— WORK TASK —
From the text below about the folk artist Ruth Henshaw Bascom, list every material it says she worked with.

— TEXT SHOWN —
[Start of section]

American folk artist

Ruth Henshaw Bascom, also known as Aunt Ruth (December 15, 1772 – February 16, 1848), was an American folk artist who produced over 1,400 portraits. She was the daughter of Colonel William Henshaw and Phebe Swan of Leicester, Massachusetts, and a schoolteacher from 1791 to 1801. Bascom married first, at about 32 years of age, to Dr. Asa Miles, but he died a year or more after their marriage. She married a second time for about 35 years to Reverend Ezekial Lysander Bascom. Bascom didn't give birth to children of her own, but she had a stepson from her first marriage, stepdaughter from her second marriage, and a niece and nephew that she raised. She documented the daily activities of her life in diaries beginning at the age of 17, which included records of the portraits that she made.

While married Bascom fulfilled the role of a minister's wife, was a teacher, and was active at the local library and in temperance societies. She made her first portrait in 1801, but she did not begin creating portraits regularly until after 1818. Bascom worked with a variety of materials, including pastels, pencils, cut paper, and foil. Some of her initial works were layered pieces of paper that represented the head and neck, clothing, and accessories placed over a background. She also made pastel portraits on one sheet of paper in the latter part of her career.

Charlotte Streifer Rubinstein, author of American Women Artists: From Early Indian Times to the Present (1982), said that Bascom had a "calm strength of characterization combined with a sensitive feeling for shape, color and texture."

[End of section]

— GIVEN INFORMATION —
[Start of section]

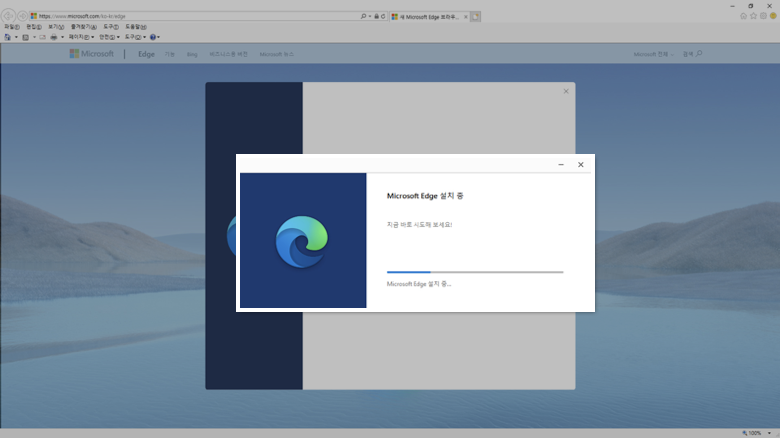
Task: Click the IE back arrow button
Action: tap(9, 15)
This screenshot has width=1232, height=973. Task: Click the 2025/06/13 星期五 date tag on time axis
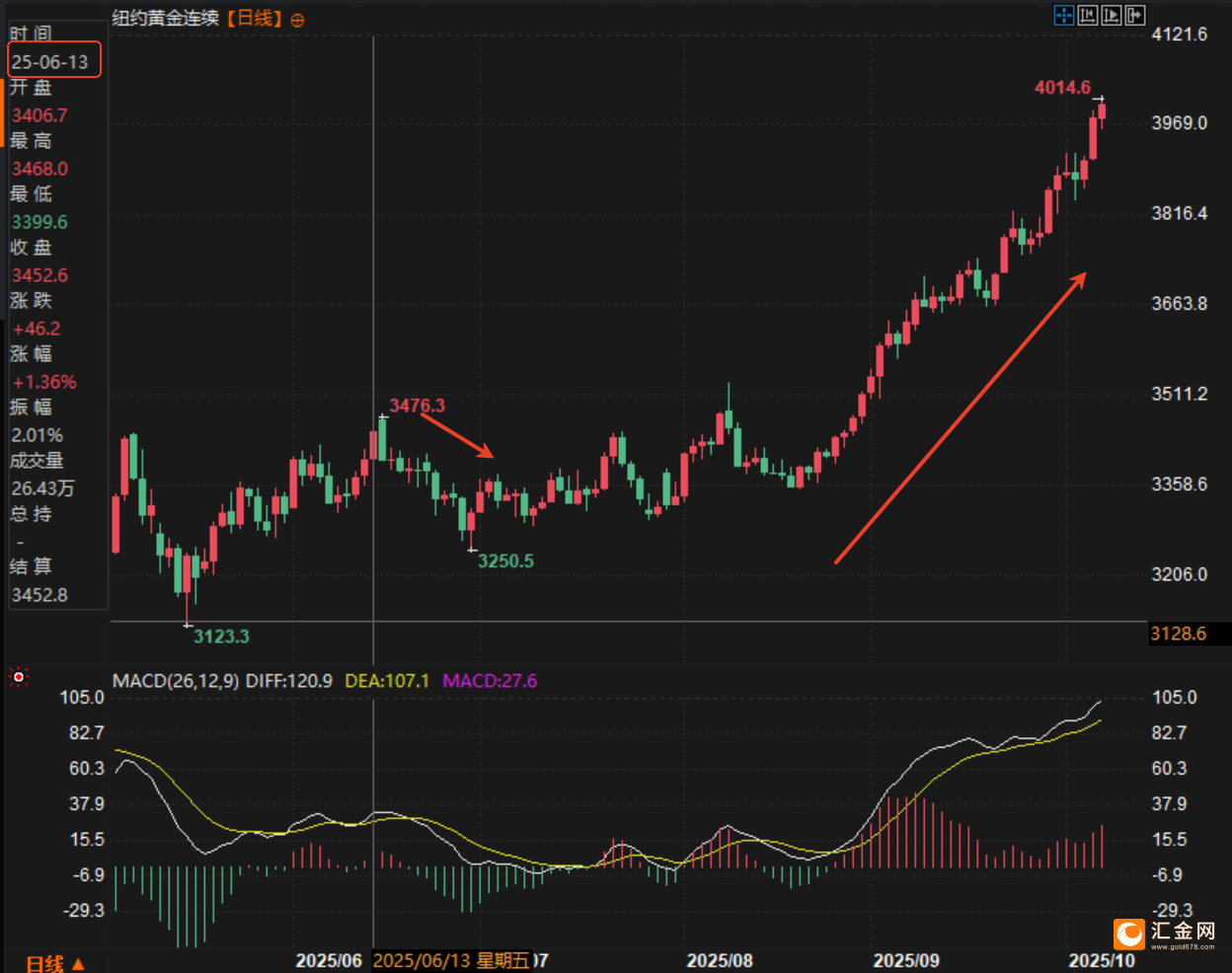point(451,961)
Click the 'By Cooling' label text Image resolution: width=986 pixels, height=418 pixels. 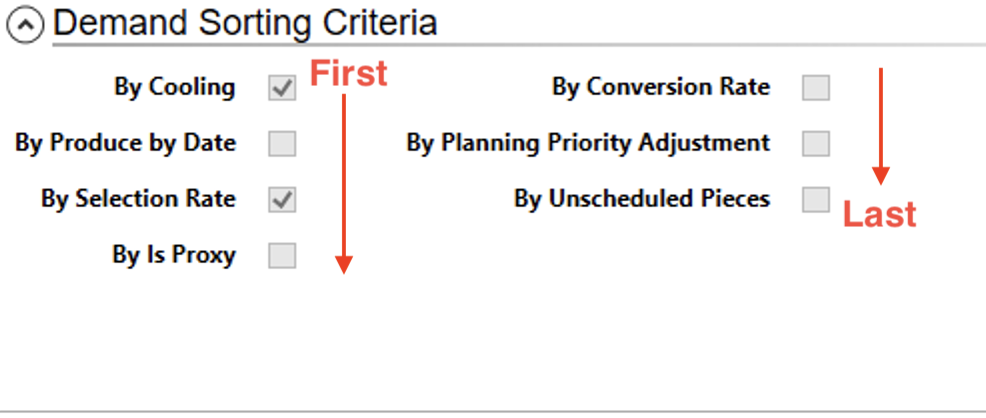point(175,88)
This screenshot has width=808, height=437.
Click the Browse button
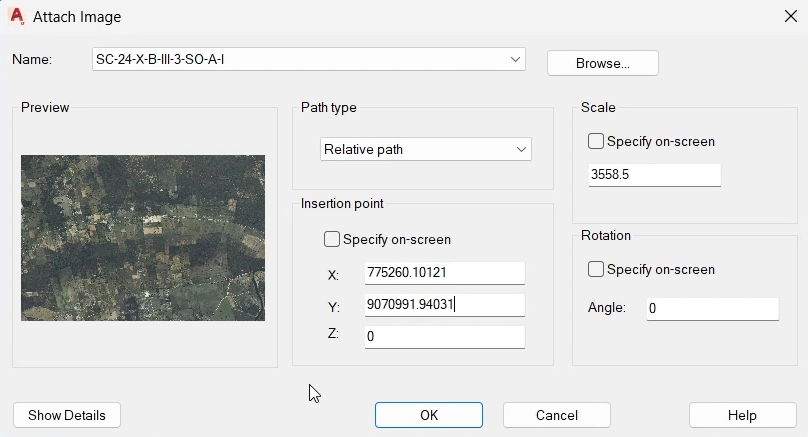tap(602, 63)
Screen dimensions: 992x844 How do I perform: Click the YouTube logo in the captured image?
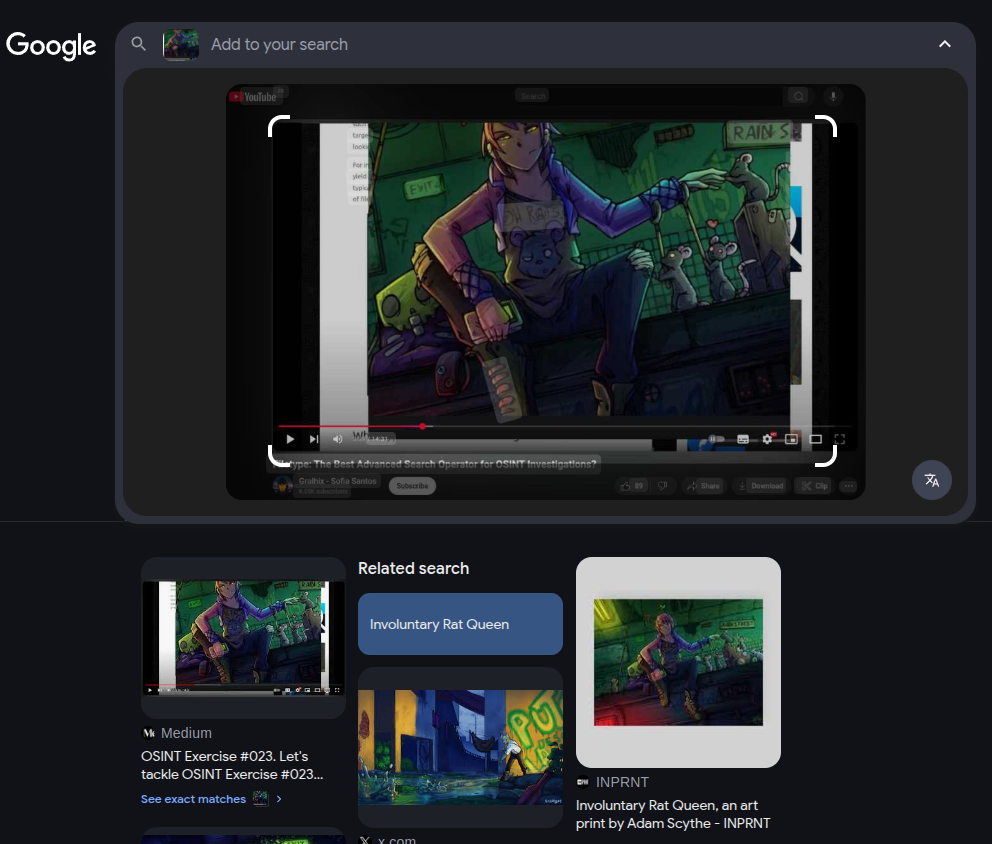coord(252,97)
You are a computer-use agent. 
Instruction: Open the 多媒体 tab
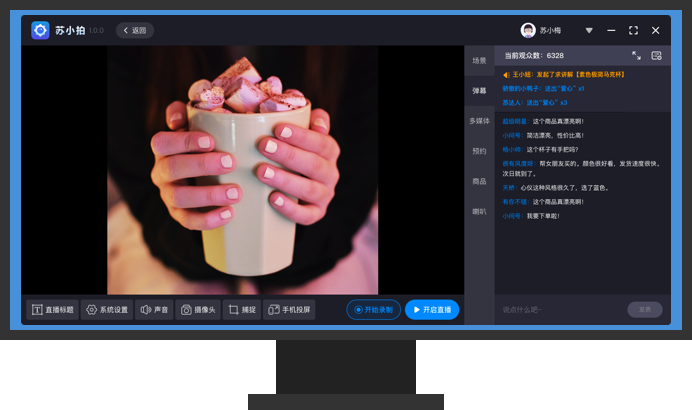click(479, 121)
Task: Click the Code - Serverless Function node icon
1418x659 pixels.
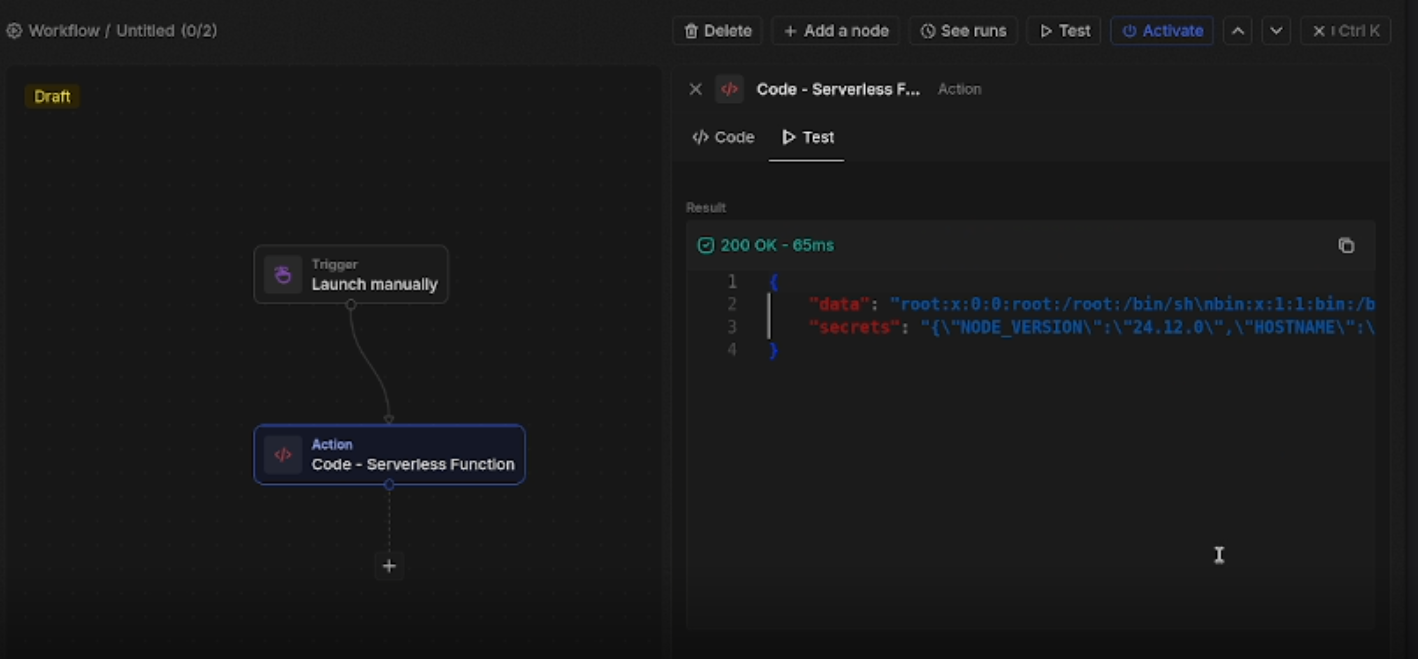Action: pyautogui.click(x=283, y=454)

[End of section]

— WRITTEN RESPONSE —
- pastels
- pencils
- cut paper
- foil